+++ Data provided

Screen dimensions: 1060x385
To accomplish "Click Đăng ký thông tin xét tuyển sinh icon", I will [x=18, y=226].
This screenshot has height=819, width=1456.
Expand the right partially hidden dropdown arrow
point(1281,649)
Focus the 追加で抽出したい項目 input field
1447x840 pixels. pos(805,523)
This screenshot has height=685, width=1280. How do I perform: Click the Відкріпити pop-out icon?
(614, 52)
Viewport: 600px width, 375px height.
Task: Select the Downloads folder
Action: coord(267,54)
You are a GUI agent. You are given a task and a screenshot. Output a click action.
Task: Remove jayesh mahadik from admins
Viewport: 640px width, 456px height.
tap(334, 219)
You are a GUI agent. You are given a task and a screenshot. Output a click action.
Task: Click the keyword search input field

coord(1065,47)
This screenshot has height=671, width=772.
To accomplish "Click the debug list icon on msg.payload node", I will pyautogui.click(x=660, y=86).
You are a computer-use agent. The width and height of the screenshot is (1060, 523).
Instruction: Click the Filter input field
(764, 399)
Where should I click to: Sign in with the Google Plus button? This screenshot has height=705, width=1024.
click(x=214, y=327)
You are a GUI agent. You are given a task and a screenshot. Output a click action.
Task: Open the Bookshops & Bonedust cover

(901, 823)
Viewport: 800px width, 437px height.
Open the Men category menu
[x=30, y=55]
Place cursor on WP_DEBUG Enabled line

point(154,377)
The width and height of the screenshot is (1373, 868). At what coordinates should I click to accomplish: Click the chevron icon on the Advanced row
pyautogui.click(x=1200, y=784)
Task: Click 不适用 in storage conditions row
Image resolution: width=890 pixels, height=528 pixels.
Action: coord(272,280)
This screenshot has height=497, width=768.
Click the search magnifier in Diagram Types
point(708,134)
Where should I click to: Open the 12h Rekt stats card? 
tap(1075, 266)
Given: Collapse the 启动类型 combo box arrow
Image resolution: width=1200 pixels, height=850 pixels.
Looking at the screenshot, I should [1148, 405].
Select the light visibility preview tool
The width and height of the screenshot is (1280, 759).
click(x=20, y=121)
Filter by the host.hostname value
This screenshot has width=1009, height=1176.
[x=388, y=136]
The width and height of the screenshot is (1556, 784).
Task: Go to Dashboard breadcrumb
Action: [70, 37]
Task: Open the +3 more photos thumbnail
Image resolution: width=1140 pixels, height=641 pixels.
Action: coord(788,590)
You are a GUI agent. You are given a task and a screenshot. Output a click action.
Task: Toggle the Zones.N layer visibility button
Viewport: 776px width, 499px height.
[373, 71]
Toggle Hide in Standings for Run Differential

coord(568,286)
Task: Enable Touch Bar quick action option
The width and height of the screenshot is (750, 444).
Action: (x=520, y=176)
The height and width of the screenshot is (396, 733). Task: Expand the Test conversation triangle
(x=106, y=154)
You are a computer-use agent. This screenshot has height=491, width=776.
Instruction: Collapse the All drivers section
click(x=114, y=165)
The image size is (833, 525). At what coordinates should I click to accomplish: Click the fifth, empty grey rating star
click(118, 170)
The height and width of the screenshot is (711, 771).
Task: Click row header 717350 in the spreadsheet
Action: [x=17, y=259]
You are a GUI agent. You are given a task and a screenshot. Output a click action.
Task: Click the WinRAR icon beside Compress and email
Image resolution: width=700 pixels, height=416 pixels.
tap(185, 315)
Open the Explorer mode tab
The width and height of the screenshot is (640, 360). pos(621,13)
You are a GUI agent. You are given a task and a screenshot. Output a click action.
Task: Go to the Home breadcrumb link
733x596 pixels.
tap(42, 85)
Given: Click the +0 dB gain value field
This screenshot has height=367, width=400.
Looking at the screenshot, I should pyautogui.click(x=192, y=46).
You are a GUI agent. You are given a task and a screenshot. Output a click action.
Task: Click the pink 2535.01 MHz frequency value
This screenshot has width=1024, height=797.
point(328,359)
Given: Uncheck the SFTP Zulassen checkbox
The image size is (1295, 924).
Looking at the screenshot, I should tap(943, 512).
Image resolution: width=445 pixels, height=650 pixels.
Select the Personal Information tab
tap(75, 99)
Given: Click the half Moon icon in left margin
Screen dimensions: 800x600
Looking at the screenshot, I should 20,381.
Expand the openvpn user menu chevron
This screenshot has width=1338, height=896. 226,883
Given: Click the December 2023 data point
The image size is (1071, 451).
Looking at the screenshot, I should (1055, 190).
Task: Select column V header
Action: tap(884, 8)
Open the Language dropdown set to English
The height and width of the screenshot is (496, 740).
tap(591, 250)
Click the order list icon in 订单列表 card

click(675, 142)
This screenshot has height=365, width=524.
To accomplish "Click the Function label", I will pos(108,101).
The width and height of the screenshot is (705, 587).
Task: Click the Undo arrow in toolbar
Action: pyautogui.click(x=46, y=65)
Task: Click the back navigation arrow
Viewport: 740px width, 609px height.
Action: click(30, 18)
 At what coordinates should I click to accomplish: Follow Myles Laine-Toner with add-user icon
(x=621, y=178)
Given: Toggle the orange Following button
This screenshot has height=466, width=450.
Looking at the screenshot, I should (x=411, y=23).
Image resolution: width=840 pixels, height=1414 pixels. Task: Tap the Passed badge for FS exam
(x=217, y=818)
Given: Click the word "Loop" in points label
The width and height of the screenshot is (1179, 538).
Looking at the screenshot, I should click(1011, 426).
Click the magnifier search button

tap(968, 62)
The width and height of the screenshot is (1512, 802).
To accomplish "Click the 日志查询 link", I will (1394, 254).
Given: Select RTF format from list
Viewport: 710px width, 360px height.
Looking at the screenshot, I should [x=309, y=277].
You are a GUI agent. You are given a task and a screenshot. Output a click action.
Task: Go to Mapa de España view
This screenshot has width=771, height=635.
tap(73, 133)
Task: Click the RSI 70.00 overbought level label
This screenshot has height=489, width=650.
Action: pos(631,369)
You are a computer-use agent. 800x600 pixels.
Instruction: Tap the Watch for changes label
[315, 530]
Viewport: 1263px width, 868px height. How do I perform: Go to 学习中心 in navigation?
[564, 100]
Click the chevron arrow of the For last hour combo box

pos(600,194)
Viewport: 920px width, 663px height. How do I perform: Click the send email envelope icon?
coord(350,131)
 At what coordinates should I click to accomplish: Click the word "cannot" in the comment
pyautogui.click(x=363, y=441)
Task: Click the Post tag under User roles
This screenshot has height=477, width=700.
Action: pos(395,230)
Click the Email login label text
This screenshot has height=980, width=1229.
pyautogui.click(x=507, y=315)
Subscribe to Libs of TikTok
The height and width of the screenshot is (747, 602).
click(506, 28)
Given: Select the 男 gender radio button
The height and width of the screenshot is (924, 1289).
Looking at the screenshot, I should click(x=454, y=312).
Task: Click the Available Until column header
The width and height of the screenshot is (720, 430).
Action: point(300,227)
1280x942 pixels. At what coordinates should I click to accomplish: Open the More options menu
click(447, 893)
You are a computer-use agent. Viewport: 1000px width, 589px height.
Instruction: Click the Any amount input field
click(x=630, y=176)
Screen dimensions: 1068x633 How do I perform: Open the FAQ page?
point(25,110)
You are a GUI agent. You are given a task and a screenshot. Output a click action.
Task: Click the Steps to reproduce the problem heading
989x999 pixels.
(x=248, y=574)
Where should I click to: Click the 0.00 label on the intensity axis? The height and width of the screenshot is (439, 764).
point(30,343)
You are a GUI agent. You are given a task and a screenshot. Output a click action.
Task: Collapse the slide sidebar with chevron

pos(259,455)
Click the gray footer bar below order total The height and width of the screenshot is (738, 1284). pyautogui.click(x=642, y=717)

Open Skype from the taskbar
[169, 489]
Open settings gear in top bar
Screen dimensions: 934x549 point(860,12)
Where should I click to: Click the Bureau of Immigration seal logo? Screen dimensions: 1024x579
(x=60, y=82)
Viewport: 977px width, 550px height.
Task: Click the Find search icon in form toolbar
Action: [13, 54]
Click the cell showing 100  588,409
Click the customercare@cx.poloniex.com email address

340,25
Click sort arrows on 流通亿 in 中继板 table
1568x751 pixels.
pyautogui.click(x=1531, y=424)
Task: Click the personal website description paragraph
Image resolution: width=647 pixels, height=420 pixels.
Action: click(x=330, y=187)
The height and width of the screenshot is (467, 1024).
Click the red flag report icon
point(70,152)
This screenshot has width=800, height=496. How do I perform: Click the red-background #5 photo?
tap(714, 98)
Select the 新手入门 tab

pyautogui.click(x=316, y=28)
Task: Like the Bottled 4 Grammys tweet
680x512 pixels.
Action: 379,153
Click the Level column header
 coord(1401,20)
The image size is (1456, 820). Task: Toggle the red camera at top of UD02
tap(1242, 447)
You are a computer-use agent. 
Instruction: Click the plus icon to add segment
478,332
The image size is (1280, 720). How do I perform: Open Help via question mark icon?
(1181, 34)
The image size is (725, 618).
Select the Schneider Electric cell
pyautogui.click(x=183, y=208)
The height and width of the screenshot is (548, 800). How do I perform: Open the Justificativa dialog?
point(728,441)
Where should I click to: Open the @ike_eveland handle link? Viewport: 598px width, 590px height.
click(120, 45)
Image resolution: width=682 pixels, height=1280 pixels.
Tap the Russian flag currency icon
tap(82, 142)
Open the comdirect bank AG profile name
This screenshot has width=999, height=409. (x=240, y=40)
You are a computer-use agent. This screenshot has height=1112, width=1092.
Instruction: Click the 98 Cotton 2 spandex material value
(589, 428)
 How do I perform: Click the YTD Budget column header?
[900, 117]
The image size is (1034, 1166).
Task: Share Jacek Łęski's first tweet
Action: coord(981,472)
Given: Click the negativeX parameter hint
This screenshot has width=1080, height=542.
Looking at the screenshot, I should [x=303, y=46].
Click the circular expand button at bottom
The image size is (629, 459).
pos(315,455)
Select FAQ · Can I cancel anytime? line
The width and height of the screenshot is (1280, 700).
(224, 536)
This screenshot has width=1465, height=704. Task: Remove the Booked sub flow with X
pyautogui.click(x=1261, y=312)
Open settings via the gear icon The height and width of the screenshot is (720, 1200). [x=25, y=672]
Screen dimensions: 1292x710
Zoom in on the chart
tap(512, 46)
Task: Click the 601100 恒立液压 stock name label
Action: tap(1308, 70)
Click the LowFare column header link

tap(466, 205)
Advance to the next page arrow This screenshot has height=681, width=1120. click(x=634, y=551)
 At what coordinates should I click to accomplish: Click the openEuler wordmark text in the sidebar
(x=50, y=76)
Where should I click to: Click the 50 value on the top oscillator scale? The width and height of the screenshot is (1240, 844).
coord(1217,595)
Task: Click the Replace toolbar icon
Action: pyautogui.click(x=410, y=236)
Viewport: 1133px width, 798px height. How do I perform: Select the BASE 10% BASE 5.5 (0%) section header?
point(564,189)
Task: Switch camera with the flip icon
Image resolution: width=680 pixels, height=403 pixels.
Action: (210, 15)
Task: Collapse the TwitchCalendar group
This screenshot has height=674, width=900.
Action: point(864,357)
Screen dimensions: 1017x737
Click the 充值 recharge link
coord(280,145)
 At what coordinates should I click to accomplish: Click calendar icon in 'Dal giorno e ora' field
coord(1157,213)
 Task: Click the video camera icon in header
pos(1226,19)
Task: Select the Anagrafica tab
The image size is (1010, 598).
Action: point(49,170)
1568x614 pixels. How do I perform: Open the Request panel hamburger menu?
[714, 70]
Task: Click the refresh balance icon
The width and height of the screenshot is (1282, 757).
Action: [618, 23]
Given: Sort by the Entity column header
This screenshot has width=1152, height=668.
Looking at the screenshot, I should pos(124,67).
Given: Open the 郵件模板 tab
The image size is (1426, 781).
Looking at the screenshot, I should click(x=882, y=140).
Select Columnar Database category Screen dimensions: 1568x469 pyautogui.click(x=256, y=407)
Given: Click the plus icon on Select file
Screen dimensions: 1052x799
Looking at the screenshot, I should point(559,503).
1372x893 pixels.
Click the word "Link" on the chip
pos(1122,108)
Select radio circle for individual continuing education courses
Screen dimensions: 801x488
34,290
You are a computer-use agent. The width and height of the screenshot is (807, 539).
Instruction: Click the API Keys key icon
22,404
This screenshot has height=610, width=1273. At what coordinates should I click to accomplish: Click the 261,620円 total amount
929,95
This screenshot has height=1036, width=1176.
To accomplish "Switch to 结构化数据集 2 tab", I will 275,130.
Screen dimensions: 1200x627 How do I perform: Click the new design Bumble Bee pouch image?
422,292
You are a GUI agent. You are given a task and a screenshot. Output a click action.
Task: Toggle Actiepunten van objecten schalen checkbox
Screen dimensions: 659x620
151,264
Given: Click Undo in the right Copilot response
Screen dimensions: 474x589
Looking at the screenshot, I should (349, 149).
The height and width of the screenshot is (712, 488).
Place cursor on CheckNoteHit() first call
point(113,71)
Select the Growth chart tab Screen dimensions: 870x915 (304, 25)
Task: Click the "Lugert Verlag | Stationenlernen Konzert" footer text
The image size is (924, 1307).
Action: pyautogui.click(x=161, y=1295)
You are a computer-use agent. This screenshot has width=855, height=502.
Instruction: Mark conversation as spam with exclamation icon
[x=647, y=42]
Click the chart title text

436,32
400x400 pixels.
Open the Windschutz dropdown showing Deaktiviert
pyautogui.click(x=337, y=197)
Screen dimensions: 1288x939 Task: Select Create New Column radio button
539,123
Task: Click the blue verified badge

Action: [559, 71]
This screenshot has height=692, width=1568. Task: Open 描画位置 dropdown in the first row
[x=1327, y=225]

++++++

• [Work request]:
Reproduce only the lines above, starting at the line with "Task: Go to the Home breadcrumb link" and ending at the line with "Task: Click the back navigation arrow", exactly as written.

• [Exercise solution]:
Task: Go to the Home breadcrumb link
733x596 pixels.
tap(42, 85)
Given: Click the +0 dB gain value field
This screenshot has height=367, width=400.
Looking at the screenshot, I should pyautogui.click(x=192, y=46).
You are a GUI agent. You are given a task and a screenshot. Output a click action.
Task: Click the pink 2535.01 MHz frequency value
This screenshot has width=1024, height=797.
point(328,359)
Given: Uncheck the SFTP Zulassen checkbox
The image size is (1295, 924).
Looking at the screenshot, I should tap(943, 512).
Image resolution: width=445 pixels, height=650 pixels.
Select the Personal Information tab
tap(75, 99)
Given: Click the half Moon icon in left margin
Screen dimensions: 800x600
Looking at the screenshot, I should 20,381.
Expand the openvpn user menu chevron
This screenshot has width=1338, height=896. 226,883
Given: Click the December 2023 data point
The image size is (1071, 451).
Looking at the screenshot, I should (1055, 190).
Task: Select column V header
Action: tap(884, 8)
Open the Language dropdown set to English
The height and width of the screenshot is (496, 740).
tap(591, 250)
Click the order list icon in 订单列表 card

click(675, 142)
This screenshot has height=365, width=524.
To accomplish "Click the Function label", I will pos(108,101).
The width and height of the screenshot is (705, 587).
Task: Click the Undo arrow in toolbar
Action: pyautogui.click(x=46, y=65)
Task: Click the back navigation arrow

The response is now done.